═════ TEXTE À LIRE
Comme nous existons de Koutar Harchi. Actes Sud. 💛💛💛💛D

Comme nous existons par Harchi

Comme nous existons est un récit autobiographique qui retrace le cheminement intellectuel et politique de l’auteure Kaoutar Harchi.
Celle-ci est née en 1987 dans l’Est de la France. Elle est une enfant de l’immigration.
Ses parents Hania et Mohamed, Marocain, sont venus s’installer dans la ville de S dans l’Est de la France.
Par ce récit, Kaoutar Harchi nous plonge dans la réalité de son enfance, de sa jeunesse au sein de cette famille à la double appartenance marocaine et française.
Le parcours personnel de cette famille nous montre la violence sociale et politique mais aussi la réalité de ces familles déchirées entre deux cultures.
C’est un récit nécessaire, vital.
Il faut savoir lire et entendre les mots postcolonial, race blanche.
Il faut entendre et comprendre cette filiation entre Hania-Mohamed et Kaoutar. Hania et Mohamed donnent tout pour Kaoutar jusqu’à l’inscrire dans une école catholique afin de la soustraire au danger. Cette école, dont un professeur la traitera de  » m’a petite arabe « 
Pour l’auteure c’est un monde de rapport de classe de race qui marque les existences. Dans cette difficulté à trouver une place qui respecte sa culture et ce pays d’adoption, elle n’oubliera jamais ses parents.
Les dernières lignes de ce récit :
« Ce jour là une photographie aurait dû être prise qui aurait exprimé, à elle seule, bien plus que tout ce que j’écris ici en toute sincérité. Vous me verriez alors debout sur le pas-de-porte de l’appartement parental, un sac sur le dos, une valise neuve à la main. Et vous verriez Hania, se tenant sur le seuil de sa cuisine, légèrement penchée vers l’avant, les mains plongées dans son tablier, et Mohamed, sur le seuil de son salon, les mains dans le dos, très droit, la tête haute. Je le redis: une photographie aurait dû être prise pour fixer, ne jamais perdre cette scène de notre existence. Ce tableau. « 
Et puis cette langue littéraire que nous donne Kaoutar Harchi. Un plaisir de lecture.
En cette période de  » zemmourisation des esprits  » ce livre est salutaire.

Kaoutar Harchi, Auteur à BALLAST

Kaoutar Harchi, née en 1987 à Strasbourg, est une écrivaine et sociologue de la littérature française.

À 22 ans, elle publie son premier roman Zone cinglée chez Sarbacane. Elle publie ensuite deux autres romans, L’ampleur du saccage en 2011 et À l’origine notre père obscur en 2014 chez Actes Sud. En 2021, elle publie Comme nous existons chez Actes Sud.
══════════
═════ ENREGISTREMENTS DE DONNÉES
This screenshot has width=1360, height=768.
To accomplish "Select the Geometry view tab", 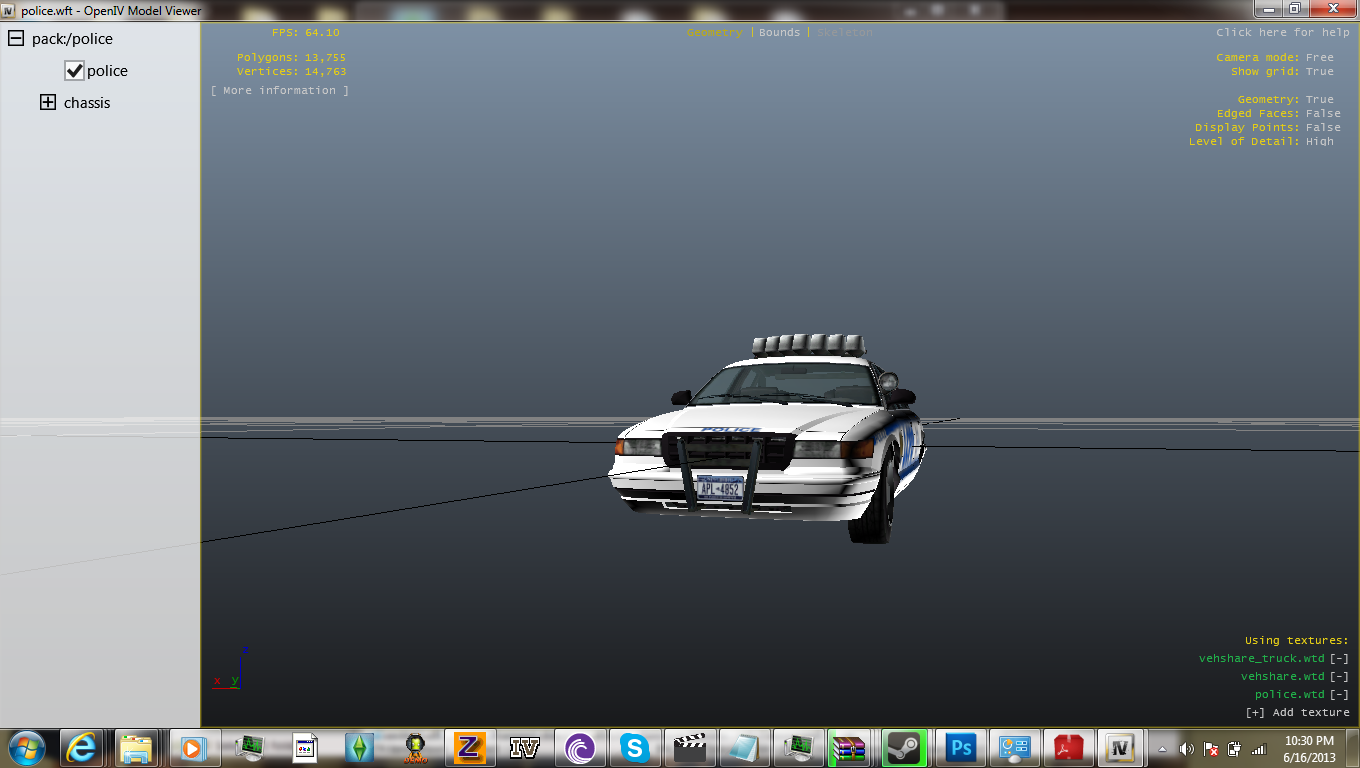I will pyautogui.click(x=714, y=33).
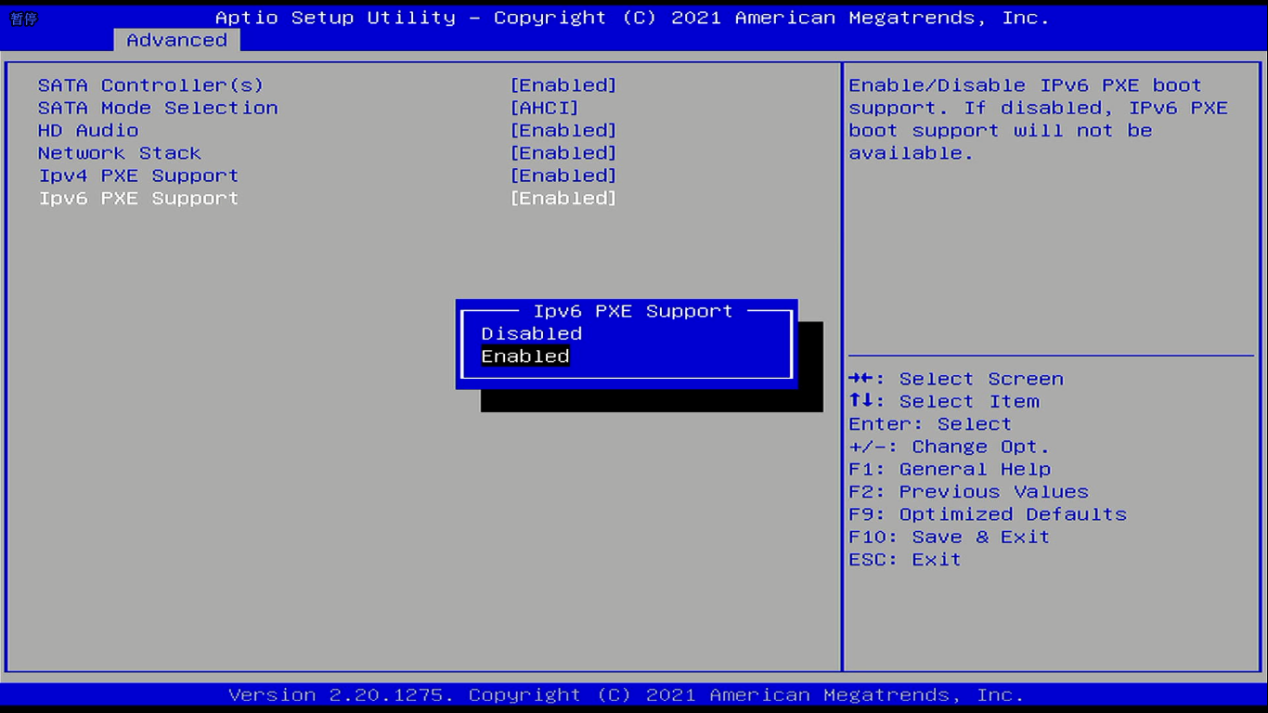1268x713 pixels.
Task: Open the AHCI mode value dropdown
Action: click(x=544, y=108)
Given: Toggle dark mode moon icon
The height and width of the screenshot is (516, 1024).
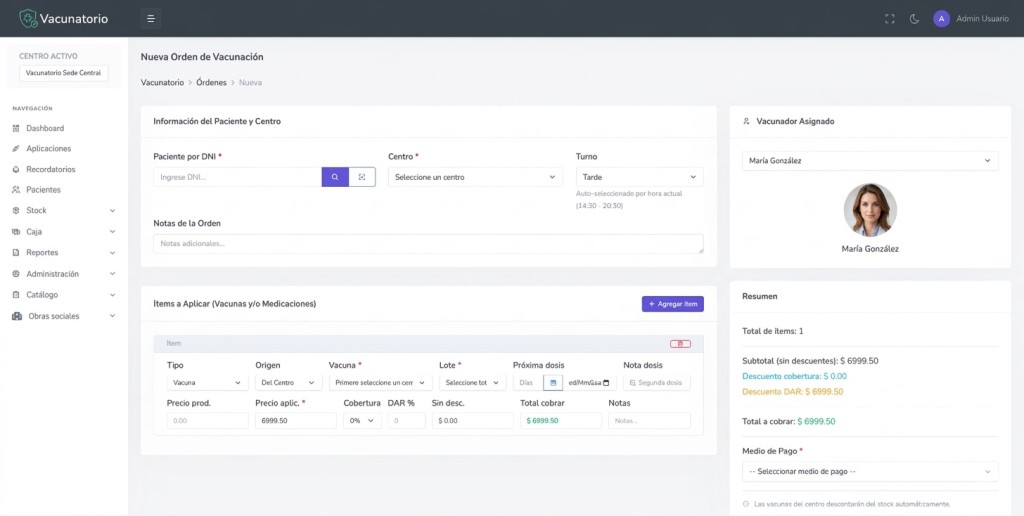Looking at the screenshot, I should click(x=914, y=19).
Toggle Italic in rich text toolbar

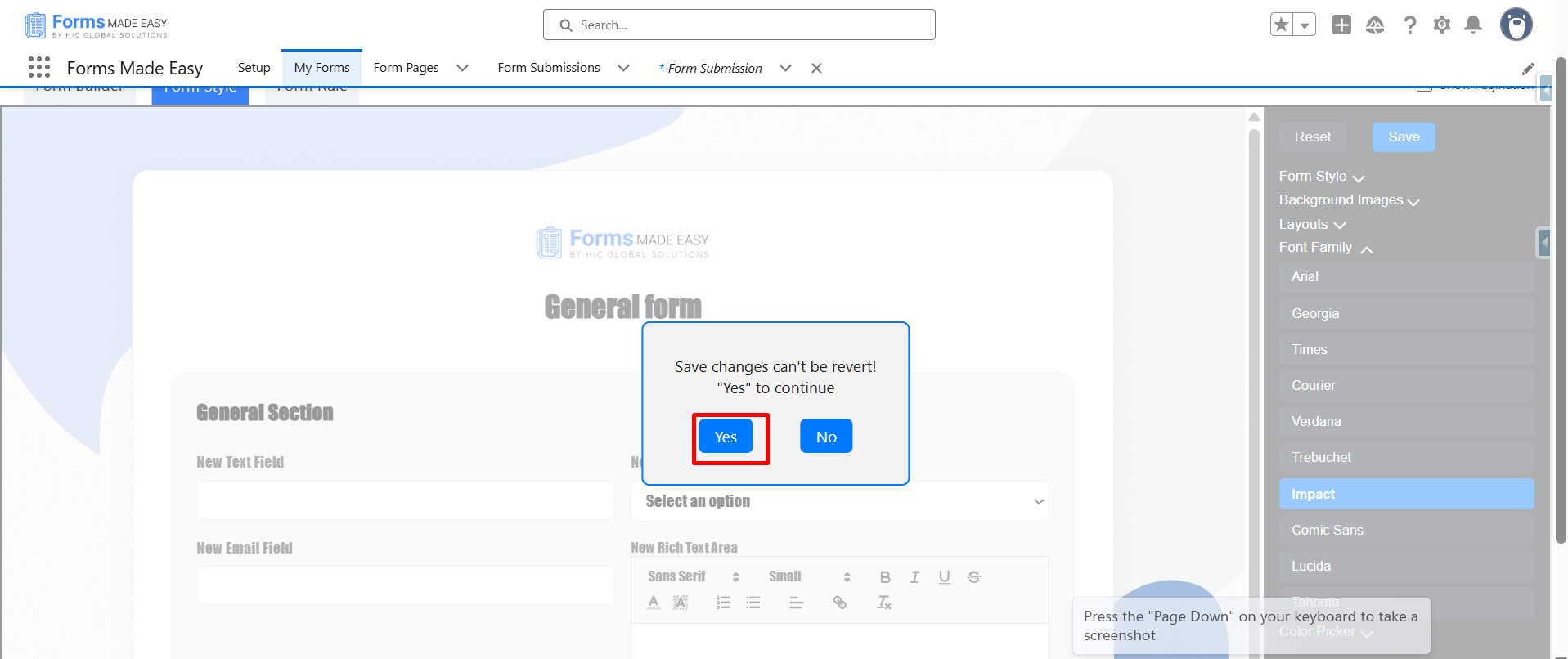(914, 577)
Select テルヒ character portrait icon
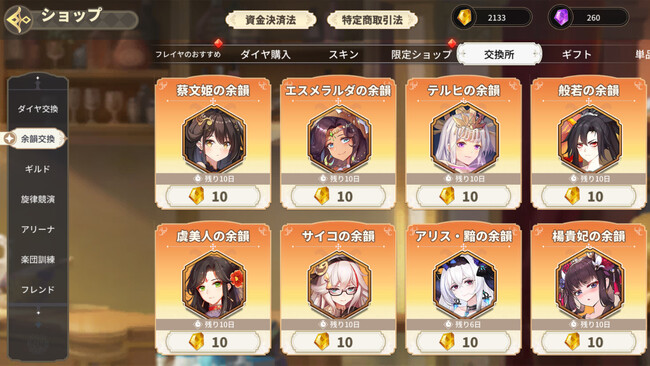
══════════
— À FAIRE —
**a.** D'après le texte sur Comme nous existons, en quelle année et dans quelle ville Kaoutar Harchi est-elle née ?
**b.** Recopiez le passage du texte sur Comme nous existons qui va de « Comme nous existons est » jusqu'à « entre deux cultures. » inclus.
**c.** Poursuivez le texte sur le livre Comme nous existons à partir de l'endroit où il s'arrête.

— RÉSULTATS DE L'EXERCICE —
**a.** Elle est née en 1987 à Strasbourg.

**b.**
Comme nous existons est un récit autobiographique qui retrace le cheminement intellectuel et politique de l’auteure Kaoutar Harchi.
Celle-ci est née en 1987 dans l’Est de la France. Elle est une enfant de l’immigration.
Ses parents Hania et Mohamed, Marocain, sont venus s’installer dans la ville de S dans l’Est de la France.
Par ce récit, Kaoutar Harchi nous plonge dans la réalité de son enfance, de sa jeunesse au sein de cette famille à la double appartenance marocaine et française.
Le parcours personnel de cette famille nous montre la violence sociale et politique mais aussi la réalité de ces familles déchirées entre deux cultures.

**c.**
Extrait de Comme nous existons de Kaoutrar Harchi

Des voitures de police stationnées en contrebas. D’autres patrouillaient. Des garçons courant à toutes jambes,criant. Des mères aux fenêtres, le corps en avant, offert au vide, qui crient, elles aussi, des paroles incompréhensibles. De cette fin du mois d’octobre 2005, voici dont je me souviens encore : à l’Elsau, une agitation inhabituelle, troublante. Un désordre immense. et cet air. L’air était d’une lourdeur. Ca bruissait, partout, de voix hagardes. Et la nuit et son lot de frayeurs . Nous étions tous et toutes des silhouettes marchant à pas vifs sur les chemins caillouteux menant à nos maisons. La douleur était là, elle affluait et refluait. Mais personne n’a su, de loin, la reconnaitre. Personne n’a su, ni n’a voulu, au vrai, comprendre que quelque chose, et c’était l’histoire, recommençait.

Et de rejoindre Hania et Mohamed.

Ils se trouvaient dans le salon, assis l’un à côté de l’autre sur le canapé, courbés vers l’avant, les coudes appuyés sur les genoux, les mains jointes soutenant leur tête, les yeux rivés au poste de télévision. Sans qu’ils m’adressent la parole, ils se serrèrent et me firent une place à leurs côtés. Je nous revois, tous trois, ainsi, immobiles, suspendus à cette voix hors champ qui relatait, encore et encore, de plans en travellings, selon les informations alors connues, et d’un ton monocorde, le cours des événements…..

….Comprendre, oui, qu’au Chêne Pointu, durant ces vacances d’automne, en ce mois sacré du ramadan, ils avaient couru, Zyed Benna et Bouna Traoré, à travers un terrain municipal à l’abandon, cherchant à fuir la police – c’est toujours la police -, et ils étaient morts.

Et puis de partout, du fond du grand monde, la tristesse est née, et la tristesse est venue. Ce fut comme une vague épaisse qui est montée, toute cette tristesse qui nous a pris, Hania, Mohamed et moi et combien d’autres millions de famille ? Ainsi, nous avons compris que tout, maintenant, le quotidien, la vie, l’avenir irait sans eux, sans ces deux enfants.

La vague de tristesse, aujourd’hui encore, ne s’est pas retirée, n’a guère emporté, et n’emportera jamais avec elle, l’incompréhension, la colère. C’est une vague, une lame de fond, un raz de marée que nombre d’entre nous ont affronté. C’est former une communauté d’expérience. Et toute personne qui fut écrasée par cette affliction appartient à cette communauté. Et tel un oubli impossible, l’oubli refusé, nous parlons de Zyed Benna et de BounaTraoré.

Le lendemain matin, après que nous eûmes fini de prier, j’ignore qui, de Hania ou de moi, dit : maintenant il faut y aller – qui eut, oui, cette impulsion miraculeuse, politique. Et de nous lever, de revêtir d’un mouvement rapide nos vestes, et de sortir.

Au printemps des monstres de Philippe Jaenada. Mialet-Barrault 💛💛💛💛

Au printemps des monstres par Jaenada

Début de la quatrième page de couverture, Texte de Philippe Jaenada : Ce n’est pas de la tarte à résumer, cette histoire .
Oh que oui !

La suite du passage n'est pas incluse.